Essa constatação reforça a ideia de que a relação mais próxima entre vizinhos, e entre os cidadãos e sua cidade, de maneira geral, contribui com a segurança. É o caso da Candangolândia, cidade com baixa concentração de renda – média de 1,6 salário mínimo por habitante – se comparada com as demais no topo do ranking dos menores números de crimes. Os laços dos moradores com a região é uma das causas do bom resultado, de acordo com o administrador do local, Roosevelt Vilela. São muitos os que moram por lá há três, quatro, cinco décadas. As pessoas se conhecem pelo nome, conversam nas ruas e nos comércios, criando uma relação de respeito e, também, de certo controle.
O combate ao crime começa na atenção a crianças e jovens, segundo Dutra, porque é nessa fase vulnerável que se entra para o ciclo da criminalidade. A vida atribulada de uma mãe solteira e com poucos recursos é apontada pelo major e pesquisador como uma das maiores causas do problema. Sem ter tempo para se dedicar aos filhos e sem dinheiro para lhes oferecer atividades construtivas, eles passam muito tempo sozinhos na rua, onde encontram todo tipo de oportunidade, inclusive para praticar crimes. O apoio do Estado e da sociedade a essas mulheres e famílias é essencial para o combate ao crime.
Geralmente quem comete crimes começa praticando pequenos delitos, muitas vezes incentivado pelo consumo de drogas. E uma vez dentro, é difícil sair, como explica o professor Antônio Testa, que trabalhou com a conscientização de jovens sobre os riscos das drogas. Para ele, não há melhora da segurança sem políticas públicas vinculadas à educação. São necessárias mudanças profundas e concretas para que as perspectivas de um futuro em que o crime pare de crescer se tornem realidade.
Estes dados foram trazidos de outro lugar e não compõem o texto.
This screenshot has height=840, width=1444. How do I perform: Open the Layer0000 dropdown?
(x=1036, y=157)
Ele acredita que é preciso uma definição política das responsabilidades de Estado e sociedade. No curto prazo, Testa sugere uma discussão aberta do GDF com a sociedade civil organizada – federações, organizações, escolas – e famílias sobre a melhor maneira de cuidar e oferecer oportunidades para jovens e adolescentes.
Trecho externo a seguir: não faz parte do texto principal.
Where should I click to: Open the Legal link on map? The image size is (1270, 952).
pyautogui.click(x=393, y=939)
A lentidão da Justiça para penalizar os praticantes de pequenos delitos é outro complicador, nas palavras do major Dutra. É comum para a polícia assistir a um criminoso ser preso por mais de um delito enquanto aguarda a definição de sua pena. E a tendência normal da prática de crimes é que a natureza do delito se torne cada vez mais grave, levando ao ciclo de liberdade e prática de crimes intercalados por tempo de prisão sem reabilitação.
Ainda em relação ao sistema de justiça e sua relação com índices de crimes, Roberto Dutra aponta a despenalização do consumo de drogas como um dos maiores causadores do aumento da criminalidade. “Há um sentimento de impunidade que deixa o criminoso confortável”, explica. Para além do papel do Estado, no entanto, especialistas lembram que há responsabilidades individuais na construção de uma sociedade mais segura. A terceirização impessoal de todo o esforço para a administração pública é um equívoco, segundo Antonio Testa. “Movimento individual é essencial para a transformação”, diz.